What to produce: Only the lines below between the ones containing "How do I perform: Open the 排序 sort dropdown?" and "This screenshot has width=1459, height=750.", inclusive, are to be reproduced, each exactly as it stands.

Provided material:
_ _ _ _
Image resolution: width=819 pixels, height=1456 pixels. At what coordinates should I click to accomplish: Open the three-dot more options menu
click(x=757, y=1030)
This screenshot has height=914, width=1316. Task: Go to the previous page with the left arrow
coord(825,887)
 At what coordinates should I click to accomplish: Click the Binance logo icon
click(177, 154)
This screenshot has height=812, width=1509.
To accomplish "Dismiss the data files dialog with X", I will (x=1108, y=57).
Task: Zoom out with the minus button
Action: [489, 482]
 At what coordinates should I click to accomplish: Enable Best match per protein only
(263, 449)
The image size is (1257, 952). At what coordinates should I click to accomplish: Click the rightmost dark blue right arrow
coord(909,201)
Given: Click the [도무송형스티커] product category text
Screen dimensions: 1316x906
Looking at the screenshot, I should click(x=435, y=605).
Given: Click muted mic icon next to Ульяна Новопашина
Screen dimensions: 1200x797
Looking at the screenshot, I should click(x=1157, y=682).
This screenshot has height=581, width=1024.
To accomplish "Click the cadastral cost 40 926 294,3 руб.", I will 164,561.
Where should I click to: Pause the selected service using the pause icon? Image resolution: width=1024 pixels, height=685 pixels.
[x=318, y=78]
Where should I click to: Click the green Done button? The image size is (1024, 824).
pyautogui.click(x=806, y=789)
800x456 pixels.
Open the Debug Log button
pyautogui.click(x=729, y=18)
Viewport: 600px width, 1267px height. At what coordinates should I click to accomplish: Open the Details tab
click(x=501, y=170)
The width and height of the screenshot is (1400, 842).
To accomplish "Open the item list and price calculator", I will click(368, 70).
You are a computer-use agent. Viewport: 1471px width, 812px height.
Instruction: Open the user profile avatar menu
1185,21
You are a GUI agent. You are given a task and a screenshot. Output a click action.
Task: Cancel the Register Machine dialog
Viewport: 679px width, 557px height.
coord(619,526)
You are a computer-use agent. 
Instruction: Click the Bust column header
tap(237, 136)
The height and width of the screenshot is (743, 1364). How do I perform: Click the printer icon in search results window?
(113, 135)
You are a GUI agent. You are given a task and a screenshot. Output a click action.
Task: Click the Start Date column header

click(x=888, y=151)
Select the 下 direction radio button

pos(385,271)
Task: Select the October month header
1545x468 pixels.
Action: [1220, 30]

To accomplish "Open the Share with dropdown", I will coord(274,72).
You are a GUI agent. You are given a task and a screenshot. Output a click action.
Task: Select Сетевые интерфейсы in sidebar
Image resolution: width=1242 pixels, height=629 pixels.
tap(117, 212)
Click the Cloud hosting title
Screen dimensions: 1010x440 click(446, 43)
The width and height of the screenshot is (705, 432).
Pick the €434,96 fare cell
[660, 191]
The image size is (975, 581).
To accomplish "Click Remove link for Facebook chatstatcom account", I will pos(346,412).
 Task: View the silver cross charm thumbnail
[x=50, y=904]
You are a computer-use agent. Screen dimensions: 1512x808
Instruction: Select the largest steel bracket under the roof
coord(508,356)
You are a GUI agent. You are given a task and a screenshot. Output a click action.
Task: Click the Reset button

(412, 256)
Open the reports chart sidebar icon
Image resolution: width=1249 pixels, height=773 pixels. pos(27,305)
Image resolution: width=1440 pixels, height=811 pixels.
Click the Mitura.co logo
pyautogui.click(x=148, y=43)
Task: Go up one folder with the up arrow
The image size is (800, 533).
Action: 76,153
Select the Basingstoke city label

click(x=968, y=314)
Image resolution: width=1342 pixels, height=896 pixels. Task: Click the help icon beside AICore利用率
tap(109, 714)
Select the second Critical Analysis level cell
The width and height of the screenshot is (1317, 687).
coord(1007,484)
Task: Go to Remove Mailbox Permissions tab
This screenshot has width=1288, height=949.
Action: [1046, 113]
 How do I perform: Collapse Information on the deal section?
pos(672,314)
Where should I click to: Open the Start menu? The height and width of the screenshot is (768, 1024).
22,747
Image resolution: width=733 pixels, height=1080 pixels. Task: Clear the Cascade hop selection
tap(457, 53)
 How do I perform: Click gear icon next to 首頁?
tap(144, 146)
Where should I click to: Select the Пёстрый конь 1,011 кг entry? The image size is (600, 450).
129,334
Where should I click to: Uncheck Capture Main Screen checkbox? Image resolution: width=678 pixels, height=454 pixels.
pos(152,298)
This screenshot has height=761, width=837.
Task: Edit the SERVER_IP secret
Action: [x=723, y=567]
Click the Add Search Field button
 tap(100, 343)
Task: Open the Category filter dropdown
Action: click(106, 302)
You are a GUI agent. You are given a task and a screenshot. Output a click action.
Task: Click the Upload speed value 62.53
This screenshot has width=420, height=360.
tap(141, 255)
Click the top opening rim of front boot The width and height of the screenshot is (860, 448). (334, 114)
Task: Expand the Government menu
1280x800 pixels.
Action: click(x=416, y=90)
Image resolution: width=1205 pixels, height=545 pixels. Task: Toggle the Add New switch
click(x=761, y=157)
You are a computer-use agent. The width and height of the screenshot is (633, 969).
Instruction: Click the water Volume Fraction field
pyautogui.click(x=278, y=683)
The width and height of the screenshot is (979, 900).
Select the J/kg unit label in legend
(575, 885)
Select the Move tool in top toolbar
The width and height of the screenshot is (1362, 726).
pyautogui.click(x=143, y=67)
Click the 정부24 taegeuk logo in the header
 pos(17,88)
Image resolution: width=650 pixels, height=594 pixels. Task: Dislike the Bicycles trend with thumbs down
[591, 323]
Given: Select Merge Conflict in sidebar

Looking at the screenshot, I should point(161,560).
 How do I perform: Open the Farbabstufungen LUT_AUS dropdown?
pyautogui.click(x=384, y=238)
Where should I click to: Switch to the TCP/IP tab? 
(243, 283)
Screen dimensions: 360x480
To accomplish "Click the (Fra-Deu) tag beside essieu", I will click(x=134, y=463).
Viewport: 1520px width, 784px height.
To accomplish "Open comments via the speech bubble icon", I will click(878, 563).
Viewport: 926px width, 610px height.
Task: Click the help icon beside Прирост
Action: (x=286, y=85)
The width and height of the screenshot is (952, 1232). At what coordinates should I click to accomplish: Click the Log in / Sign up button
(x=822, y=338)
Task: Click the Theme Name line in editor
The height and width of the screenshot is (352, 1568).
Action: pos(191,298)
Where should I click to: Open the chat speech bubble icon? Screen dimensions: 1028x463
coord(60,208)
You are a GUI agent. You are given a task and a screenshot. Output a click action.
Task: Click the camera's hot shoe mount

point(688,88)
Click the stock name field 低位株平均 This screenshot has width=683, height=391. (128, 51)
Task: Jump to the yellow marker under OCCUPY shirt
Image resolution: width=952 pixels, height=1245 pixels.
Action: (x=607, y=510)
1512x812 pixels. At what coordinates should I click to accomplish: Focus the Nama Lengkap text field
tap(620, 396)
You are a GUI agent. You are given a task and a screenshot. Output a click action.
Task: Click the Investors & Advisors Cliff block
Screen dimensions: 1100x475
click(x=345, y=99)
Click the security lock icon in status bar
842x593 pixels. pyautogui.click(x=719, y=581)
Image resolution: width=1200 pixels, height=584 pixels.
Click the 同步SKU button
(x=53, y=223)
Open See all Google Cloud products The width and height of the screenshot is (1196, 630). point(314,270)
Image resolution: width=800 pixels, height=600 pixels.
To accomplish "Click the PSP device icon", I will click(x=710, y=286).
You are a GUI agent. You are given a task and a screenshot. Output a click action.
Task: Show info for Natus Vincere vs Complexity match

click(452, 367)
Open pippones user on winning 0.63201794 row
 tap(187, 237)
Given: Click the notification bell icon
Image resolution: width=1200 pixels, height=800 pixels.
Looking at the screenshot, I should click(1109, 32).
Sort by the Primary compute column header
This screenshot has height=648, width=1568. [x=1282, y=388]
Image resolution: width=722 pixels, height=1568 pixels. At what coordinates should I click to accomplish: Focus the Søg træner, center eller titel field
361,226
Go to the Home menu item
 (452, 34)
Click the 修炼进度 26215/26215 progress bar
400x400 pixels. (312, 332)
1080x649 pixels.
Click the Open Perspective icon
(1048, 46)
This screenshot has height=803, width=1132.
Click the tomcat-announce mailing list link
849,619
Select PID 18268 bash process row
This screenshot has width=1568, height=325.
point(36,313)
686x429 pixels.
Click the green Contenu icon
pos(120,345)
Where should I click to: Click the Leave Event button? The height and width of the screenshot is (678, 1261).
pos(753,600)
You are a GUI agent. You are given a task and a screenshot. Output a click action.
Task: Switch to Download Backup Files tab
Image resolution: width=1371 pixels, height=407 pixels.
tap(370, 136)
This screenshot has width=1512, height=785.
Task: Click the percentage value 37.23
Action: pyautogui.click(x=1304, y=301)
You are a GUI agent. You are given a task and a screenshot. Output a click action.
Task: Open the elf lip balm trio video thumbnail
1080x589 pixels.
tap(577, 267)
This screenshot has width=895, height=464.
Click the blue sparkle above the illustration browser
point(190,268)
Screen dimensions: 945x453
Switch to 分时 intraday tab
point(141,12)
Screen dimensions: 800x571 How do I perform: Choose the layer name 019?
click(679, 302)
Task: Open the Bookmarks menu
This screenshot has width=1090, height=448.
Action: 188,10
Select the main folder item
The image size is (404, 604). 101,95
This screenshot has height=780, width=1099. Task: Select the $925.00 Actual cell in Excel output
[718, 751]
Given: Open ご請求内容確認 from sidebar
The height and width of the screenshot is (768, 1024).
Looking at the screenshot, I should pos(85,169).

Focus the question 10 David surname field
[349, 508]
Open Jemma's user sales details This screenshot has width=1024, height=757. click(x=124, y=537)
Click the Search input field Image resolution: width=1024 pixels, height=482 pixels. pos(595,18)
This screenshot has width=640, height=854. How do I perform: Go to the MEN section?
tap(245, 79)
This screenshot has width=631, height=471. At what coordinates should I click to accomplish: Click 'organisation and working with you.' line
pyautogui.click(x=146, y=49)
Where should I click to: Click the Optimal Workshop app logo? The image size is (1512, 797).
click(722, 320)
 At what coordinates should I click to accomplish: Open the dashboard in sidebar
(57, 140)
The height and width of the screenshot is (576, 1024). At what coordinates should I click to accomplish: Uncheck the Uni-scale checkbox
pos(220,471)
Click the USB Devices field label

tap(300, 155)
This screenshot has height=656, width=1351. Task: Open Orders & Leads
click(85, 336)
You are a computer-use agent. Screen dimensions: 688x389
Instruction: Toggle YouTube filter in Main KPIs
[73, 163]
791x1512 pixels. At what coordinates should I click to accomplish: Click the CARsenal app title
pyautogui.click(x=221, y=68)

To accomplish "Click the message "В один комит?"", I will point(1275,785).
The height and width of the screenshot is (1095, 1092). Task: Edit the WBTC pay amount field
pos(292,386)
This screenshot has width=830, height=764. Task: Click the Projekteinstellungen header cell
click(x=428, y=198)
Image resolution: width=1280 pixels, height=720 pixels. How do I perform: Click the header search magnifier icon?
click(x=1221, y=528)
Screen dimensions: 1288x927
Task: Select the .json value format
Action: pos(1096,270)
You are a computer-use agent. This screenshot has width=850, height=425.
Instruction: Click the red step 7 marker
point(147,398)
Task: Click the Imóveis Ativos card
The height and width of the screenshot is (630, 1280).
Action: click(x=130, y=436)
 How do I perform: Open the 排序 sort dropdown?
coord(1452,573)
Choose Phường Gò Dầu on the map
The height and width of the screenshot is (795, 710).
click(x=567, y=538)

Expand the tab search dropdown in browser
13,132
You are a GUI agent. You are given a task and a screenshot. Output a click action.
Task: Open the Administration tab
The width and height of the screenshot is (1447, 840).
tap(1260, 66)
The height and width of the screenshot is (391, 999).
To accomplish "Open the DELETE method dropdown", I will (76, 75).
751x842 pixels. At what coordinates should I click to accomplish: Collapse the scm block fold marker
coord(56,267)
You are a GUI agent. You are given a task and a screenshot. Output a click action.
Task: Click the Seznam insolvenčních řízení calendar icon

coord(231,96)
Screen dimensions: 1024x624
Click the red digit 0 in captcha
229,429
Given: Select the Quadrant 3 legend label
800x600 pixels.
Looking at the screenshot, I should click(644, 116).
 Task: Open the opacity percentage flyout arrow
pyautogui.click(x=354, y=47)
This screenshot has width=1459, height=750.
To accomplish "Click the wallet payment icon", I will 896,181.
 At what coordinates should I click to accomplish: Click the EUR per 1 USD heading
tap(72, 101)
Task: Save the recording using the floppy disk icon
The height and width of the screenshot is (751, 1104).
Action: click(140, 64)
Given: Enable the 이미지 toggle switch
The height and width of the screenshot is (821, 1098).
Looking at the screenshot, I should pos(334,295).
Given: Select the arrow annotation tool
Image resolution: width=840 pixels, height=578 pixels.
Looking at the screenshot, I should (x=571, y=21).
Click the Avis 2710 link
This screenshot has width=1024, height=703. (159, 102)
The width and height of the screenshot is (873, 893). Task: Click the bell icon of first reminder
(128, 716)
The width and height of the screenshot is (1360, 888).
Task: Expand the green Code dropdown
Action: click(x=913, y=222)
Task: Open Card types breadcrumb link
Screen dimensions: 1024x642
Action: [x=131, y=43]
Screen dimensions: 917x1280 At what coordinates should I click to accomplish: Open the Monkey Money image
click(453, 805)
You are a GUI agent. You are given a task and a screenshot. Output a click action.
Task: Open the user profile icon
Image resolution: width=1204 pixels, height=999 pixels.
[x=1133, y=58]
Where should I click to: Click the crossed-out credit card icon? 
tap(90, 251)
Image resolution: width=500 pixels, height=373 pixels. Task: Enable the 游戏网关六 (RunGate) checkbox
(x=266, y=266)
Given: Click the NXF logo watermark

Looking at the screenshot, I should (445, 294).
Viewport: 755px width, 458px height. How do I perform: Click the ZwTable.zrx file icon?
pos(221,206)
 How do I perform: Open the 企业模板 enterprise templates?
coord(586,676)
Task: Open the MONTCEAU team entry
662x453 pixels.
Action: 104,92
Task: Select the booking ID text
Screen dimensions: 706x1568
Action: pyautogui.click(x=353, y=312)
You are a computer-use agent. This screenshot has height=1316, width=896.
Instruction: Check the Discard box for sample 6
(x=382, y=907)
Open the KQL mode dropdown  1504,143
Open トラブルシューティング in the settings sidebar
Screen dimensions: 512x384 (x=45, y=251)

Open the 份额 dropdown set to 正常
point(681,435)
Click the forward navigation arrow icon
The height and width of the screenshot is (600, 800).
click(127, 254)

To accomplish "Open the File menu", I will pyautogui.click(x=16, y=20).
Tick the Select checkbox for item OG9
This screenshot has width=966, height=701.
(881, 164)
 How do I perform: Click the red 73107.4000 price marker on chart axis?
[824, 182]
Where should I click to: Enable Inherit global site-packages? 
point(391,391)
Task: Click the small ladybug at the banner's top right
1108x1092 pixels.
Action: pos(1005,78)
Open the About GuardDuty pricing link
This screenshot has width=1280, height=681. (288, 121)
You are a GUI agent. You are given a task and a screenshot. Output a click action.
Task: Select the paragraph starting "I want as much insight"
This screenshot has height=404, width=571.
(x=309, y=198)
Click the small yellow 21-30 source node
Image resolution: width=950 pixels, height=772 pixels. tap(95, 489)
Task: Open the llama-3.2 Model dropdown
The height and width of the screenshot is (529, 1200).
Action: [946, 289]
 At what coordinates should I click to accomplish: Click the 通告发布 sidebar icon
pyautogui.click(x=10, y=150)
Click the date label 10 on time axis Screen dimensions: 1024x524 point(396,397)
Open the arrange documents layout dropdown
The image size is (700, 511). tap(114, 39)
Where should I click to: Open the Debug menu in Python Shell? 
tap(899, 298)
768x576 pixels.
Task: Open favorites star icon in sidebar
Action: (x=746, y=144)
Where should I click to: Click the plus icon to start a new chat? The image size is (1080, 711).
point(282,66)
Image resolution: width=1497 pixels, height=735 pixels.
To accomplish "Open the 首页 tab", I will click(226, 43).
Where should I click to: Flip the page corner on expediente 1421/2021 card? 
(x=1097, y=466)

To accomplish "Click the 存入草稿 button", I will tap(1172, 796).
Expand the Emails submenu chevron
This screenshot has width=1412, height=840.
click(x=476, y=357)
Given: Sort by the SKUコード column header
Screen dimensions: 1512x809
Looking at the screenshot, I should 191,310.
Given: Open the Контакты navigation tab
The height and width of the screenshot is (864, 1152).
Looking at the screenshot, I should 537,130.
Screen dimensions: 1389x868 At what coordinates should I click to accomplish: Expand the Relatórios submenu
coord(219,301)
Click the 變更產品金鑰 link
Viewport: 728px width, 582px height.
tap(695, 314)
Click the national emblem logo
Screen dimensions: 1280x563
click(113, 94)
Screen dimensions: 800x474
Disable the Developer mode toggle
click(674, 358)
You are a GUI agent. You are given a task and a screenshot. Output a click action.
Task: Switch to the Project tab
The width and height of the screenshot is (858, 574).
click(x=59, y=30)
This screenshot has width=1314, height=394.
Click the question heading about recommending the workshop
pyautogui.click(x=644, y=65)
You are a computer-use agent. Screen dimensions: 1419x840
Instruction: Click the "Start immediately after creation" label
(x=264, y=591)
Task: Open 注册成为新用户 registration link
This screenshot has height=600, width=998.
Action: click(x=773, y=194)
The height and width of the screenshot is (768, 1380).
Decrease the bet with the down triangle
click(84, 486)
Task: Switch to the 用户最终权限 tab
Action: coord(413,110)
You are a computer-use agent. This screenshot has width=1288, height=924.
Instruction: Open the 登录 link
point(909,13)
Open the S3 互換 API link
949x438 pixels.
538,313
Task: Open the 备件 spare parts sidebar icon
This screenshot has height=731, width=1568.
_ _ _ _
Solution to this problem:
 How do I perform: Open the 排序 sort dropdown?
coord(1452,573)
Choose Phường Gò Dầu on the map
The height and width of the screenshot is (795, 710).
click(x=567, y=538)

Expand the tab search dropdown in browser
13,132
You are a GUI agent. You are given a task and a screenshot. Output a click action.
Task: Open the Administration tab
The width and height of the screenshot is (1447, 840).
tap(1260, 66)
The height and width of the screenshot is (391, 999).
To accomplish "Open the DELETE method dropdown", I will (76, 75).
751x842 pixels. At what coordinates should I click to accomplish: Collapse the scm block fold marker
coord(56,267)
You are a GUI agent. You are given a task and a screenshot. Output a click action.
Task: Click the Seznam insolvenčních řízení calendar icon

coord(231,96)
Screen dimensions: 1024x624
Click the red digit 0 in captcha
229,429
Given: Select the Quadrant 3 legend label
800x600 pixels.
Looking at the screenshot, I should click(644, 116).
 Task: Open the opacity percentage flyout arrow
pyautogui.click(x=354, y=47)
This screenshot has width=1459, height=750.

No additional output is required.